Menurutnya, alasan itikad baik dan pengembalian dana secara sukarela tidak seharusnya menjadi dasar penghentian kasus korupsi. Ia khawatir bahwa keputusan ini dapat membuka celah bagi oknum lain untuk melakukan hal serupa tanpa konsekuensi hukum yang tegas.
“Kalau hanya karena itikad baik dan jumlahnya di bawah Rp 100 juta lantas dihentikan, maka semua orang bisa saja melakukan korupsi dulu, lalu kalau ketahuan tinggal mengembalikan uangnya saja. Ini tentu berbahaya dan mencederai keadilan,” tegasnya.

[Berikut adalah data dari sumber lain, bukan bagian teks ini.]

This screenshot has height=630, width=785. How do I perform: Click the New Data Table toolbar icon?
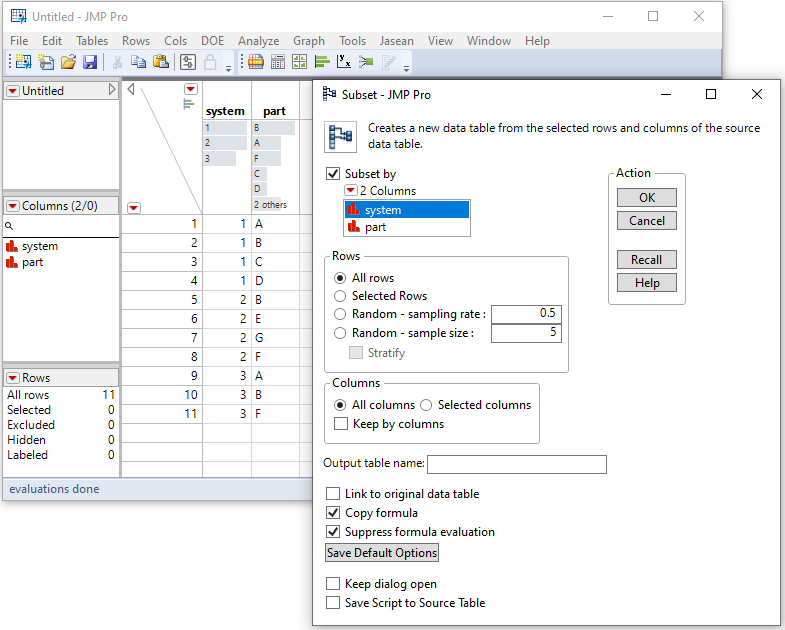click(x=23, y=62)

Jamal berharap agar kejaksaan lebih transparan dan tegas dalam menangani kasus korupsi, terutama di sektor pendidikan yang menyangkut masa depan generasi muda.
“Saya berharap Kejari Bangkalan benar-benar serius menindak pelaku korupsi agar ada efek jera. Jangan sampai kasus seperti ini terus terjadi di dunia pendidikan,” pungkasnya.
Kasus ini juga menjadi perbincangan di kalangan masyarakat Bangkalan. Banyak yang mempertanyakan apakah penghentian perkara korupsi dengan alasan nilai kerugian kecil dapat dibenarkan. Sejumlah aktivis anti-korupsi menilai bahwa tindakan ini justru dapat menciptakan kesan bahwa hukum tidak berlaku bagi pelaku korupsi dalam skala kecil.
“Tidak ada korupsi yang kecil atau besar, semua bentuk korupsi tetap merugikan negara dan harus ditindak tegas. Jika dibiarkan, ini bisa menjadi budaya yang terus berulang,” ujar salah satu aktivis Bangkalan Syaiful Anam.
Meski demikian, pihak Kejari Bangkalan tetap pada pendiriannya bahwa keputusan ini diambil berdasarkan kajian hukum dan pertimbangan yang matang. Hingga kini, belum ada langkah lanjutan yang diambil oleh pelapor untuk menggugat keputusan penghentian perkara tersebut.
Kasus ini menjadi pengingat bagi masyarakat akan pentingnya pengawasan terhadap penggunaan dana publik, terutama di sektor pendidikan. Transparansi dan akuntabilitas tetap harus dijunjung tinggi agar tidak ada celah bagi oknum tertentu untuk menyalahgunakan dana yang seharusnya digunakan untuk kepentingan siswa dan sekolah.